Dropout rates in India linger around 4.34% (source: MHRD). This means that almost 4–5 students out of every 100 miss out on education at primary level. The problem is deeper than we comprehend. A further investigation reveals that most of the dropouts happen at class 8 level. Interestingly, the Right of Children to Free and Compulsory Education Act or Right to Education Act (RTE) allows students aged 6–14 years to get free elementary education up to class 8. The dropouts happen because students lack the resources to continue education beyond the purview of RTE. But again, this is not the problem we are trying to address.
The problem is lack of awareness about scholarships as an instrument that can aid in curtailing dropouts. Scholarships can act as the bridge between unemployed and unskilled to employed and skilled.
How do scholarships help?
Abraham Lincoln once famously said, ‘the best way to predict your future is to create it’. Scholarships help you to create your future. You make an informed choice of opting to find avenues to study rather than dropping out of education. In India, just like the world, scholarships come in various forms. Here are the key categories forming the major chunk of the entire scholarship corpus.
Most of the government scholarships fall in this criteria. Candidates coming from a poor family background whose annual family income is usually less than 2.5 lacs per annum are eligible to apply for these scholarships.
The challenge, however, is to ascertain who amongst those below the specified income level needs it the most. There are cases where the student’s family income is less than 25000 per annum. Do such students stand a better chance of availing such scholarships or do they stand any chance at all? This is something that will continue to haunt the policymakers and educationists for times to come until such people are identified as groups requiring special focus. Such groups can then be assisted with special packages that are not meant for those who fare comparatively better.
Again, most of the government scholarships fall under this category. Students are disbursed scholarships basis their academic merit.
There are students who are in the A-grades, who have invested efforts and emerged victoriously. Then there are students who have fared better but just could not make it to the victory mark. Does this mean that they are less driven, less knowledgeable, less capable? And ironically, the merit is dependent on a stale education system that is in need of an immediate overhaul.
Merit-cum-need based scholarships
The third most popular category of scholarships provided by the government. Both income level, as well as merit, are the criteria to get a scholarship.

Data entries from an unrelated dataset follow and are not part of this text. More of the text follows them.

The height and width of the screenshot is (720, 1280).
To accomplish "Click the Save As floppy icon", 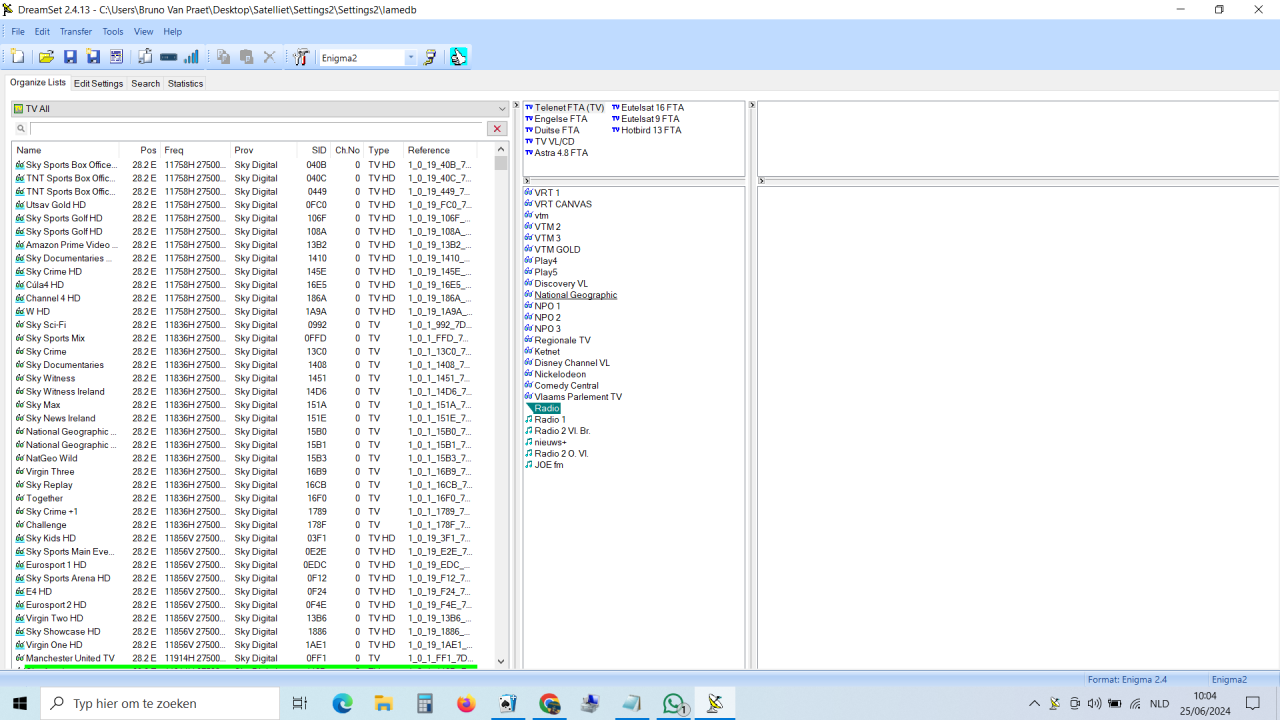I will [x=93, y=57].
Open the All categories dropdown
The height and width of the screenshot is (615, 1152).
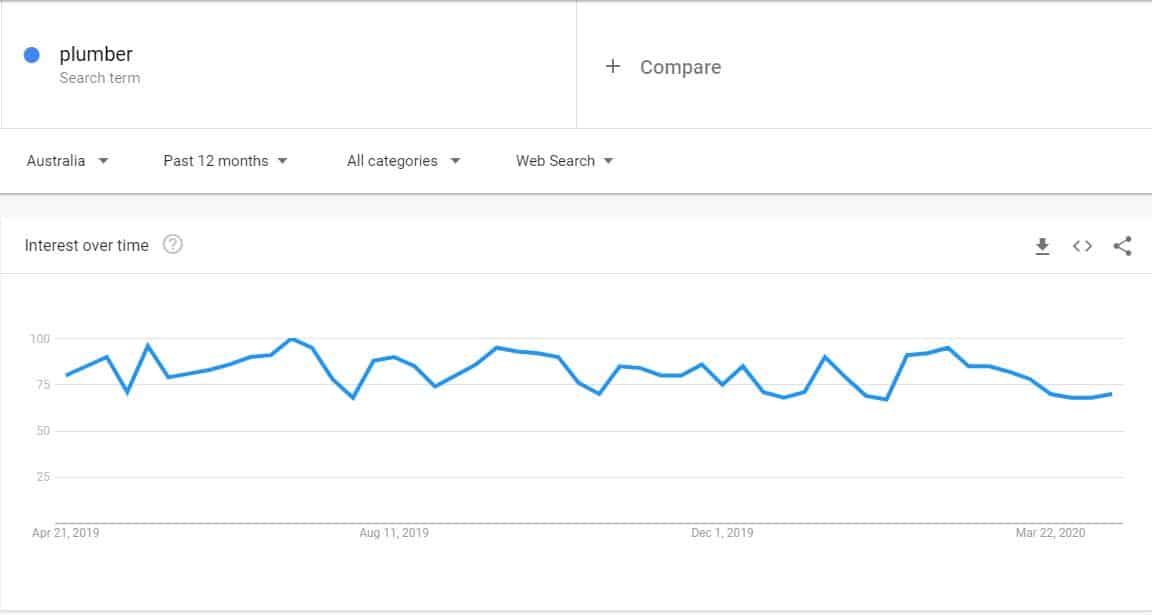403,161
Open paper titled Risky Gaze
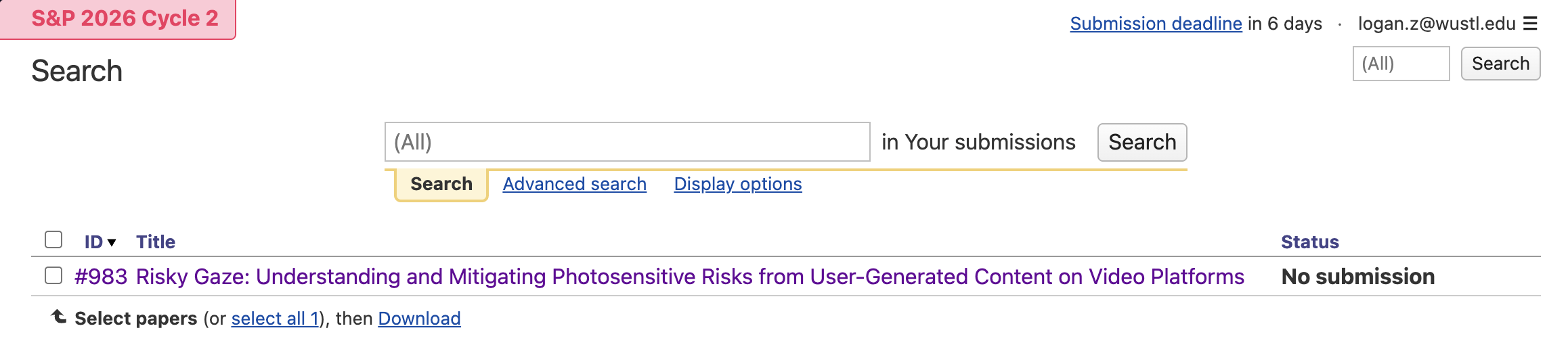Image resolution: width=1568 pixels, height=345 pixels. tap(689, 277)
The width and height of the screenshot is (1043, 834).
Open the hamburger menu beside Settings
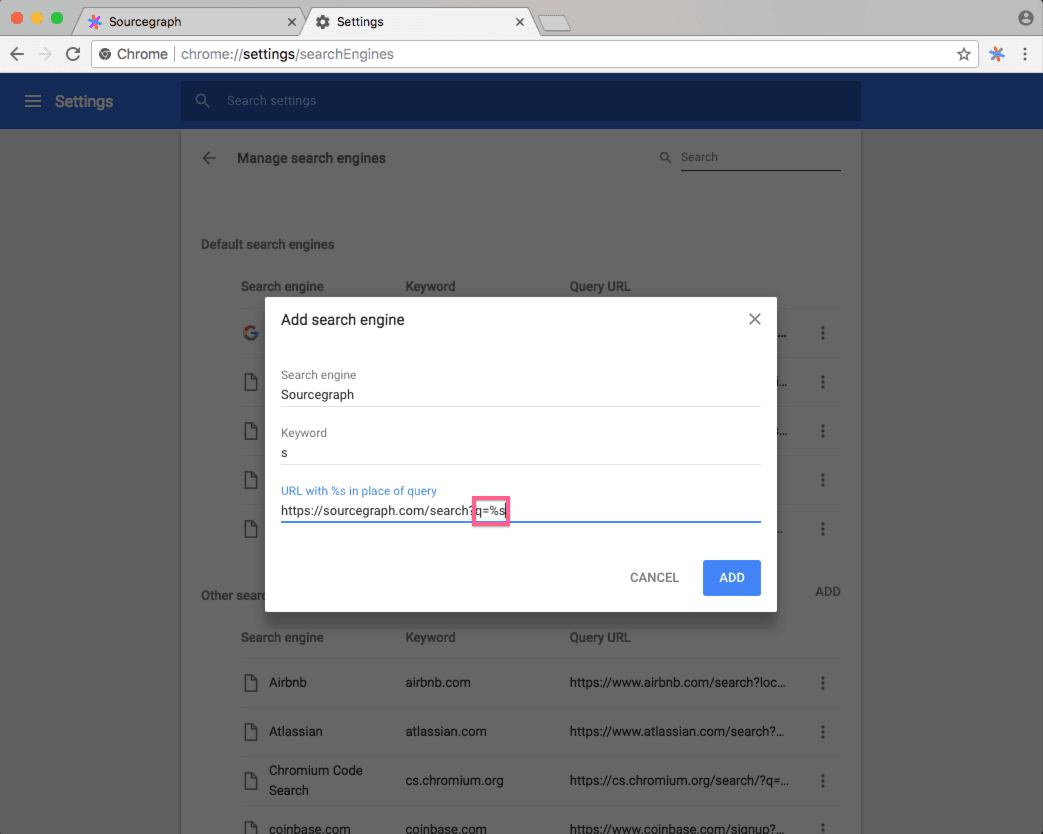[33, 101]
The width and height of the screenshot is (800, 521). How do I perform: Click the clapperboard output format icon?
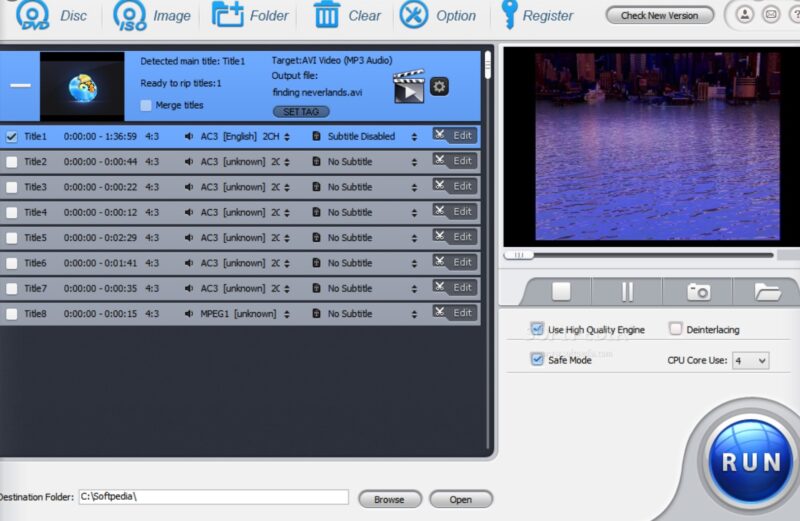click(409, 86)
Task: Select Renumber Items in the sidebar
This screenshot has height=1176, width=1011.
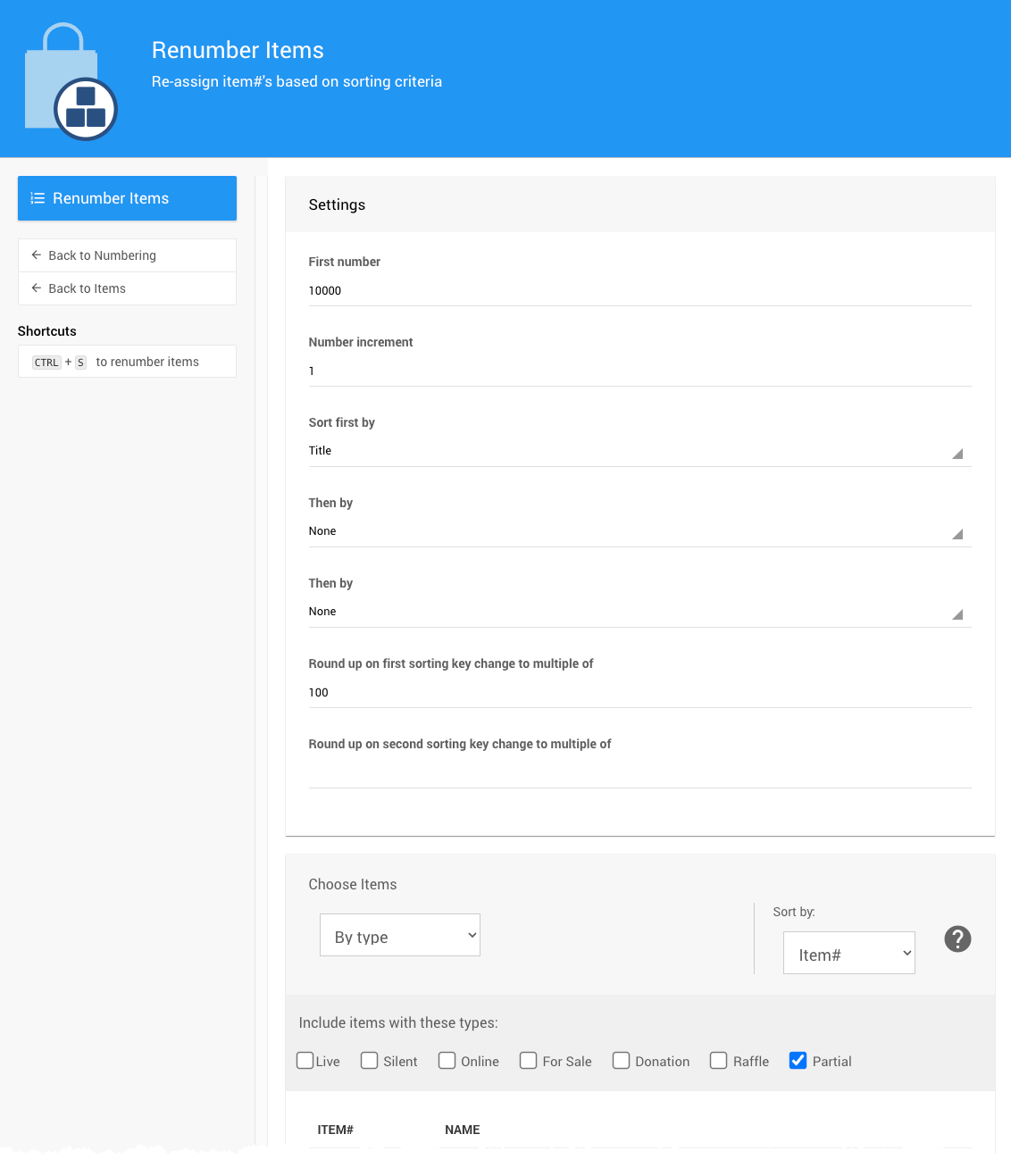Action: click(x=127, y=198)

Many, if not all, students fall under this bracket. The volume of funds reserved especially for this category should be adequately higher than the rest. It is still to be seen, how education ministries achieve an equilibrium amidst all these categories.
How can we take education to those who are missing out?
Scholarships are a great tool to curtail dropouts. They are also pertinent in pursuing quality higher education. A vast chunk of the entire student population remains unaware of the perks of applying for and availing a scholarship. What is more worrying is that the enablers of education, the torchbearers of the future of India, the teachers too remain confused or largely unaware of these wonderful tools.
Mass media: Although scholarships do find a place in mediums of mass communication, the impact they create is too small. Education supplements these days are filled with advertisements of admissions to higher education institutes without realizing that students first need the funds to even think of taking this step. An admission policy that clubs with scholarships can help attain the dwindling balance. These eminent institutes also miss out on a pool of talent because the applicants lack the resources and ways to apply for such colleges.
Camps: Just like the revolutionary polio eradication drive by the government of India, the country is in dire need of an ‘education enabling drive’. While social entrepreneurship initiatives like Buddy4Study are toiling hard to reach out, a big push from the government is still the missing piece of the puzzle.
Teacher education: Yes, the teachers need to be taught again. It is not only the subjects they teach that would make a difference, it is also the lamps they light. Teachers can pave the way for a brighter future for the students by guiding them towards variously available scholarships and help them to fill the application forms. Remember, a positive first step is half the battle won. Many students do not win a scholarship because they never apply for one.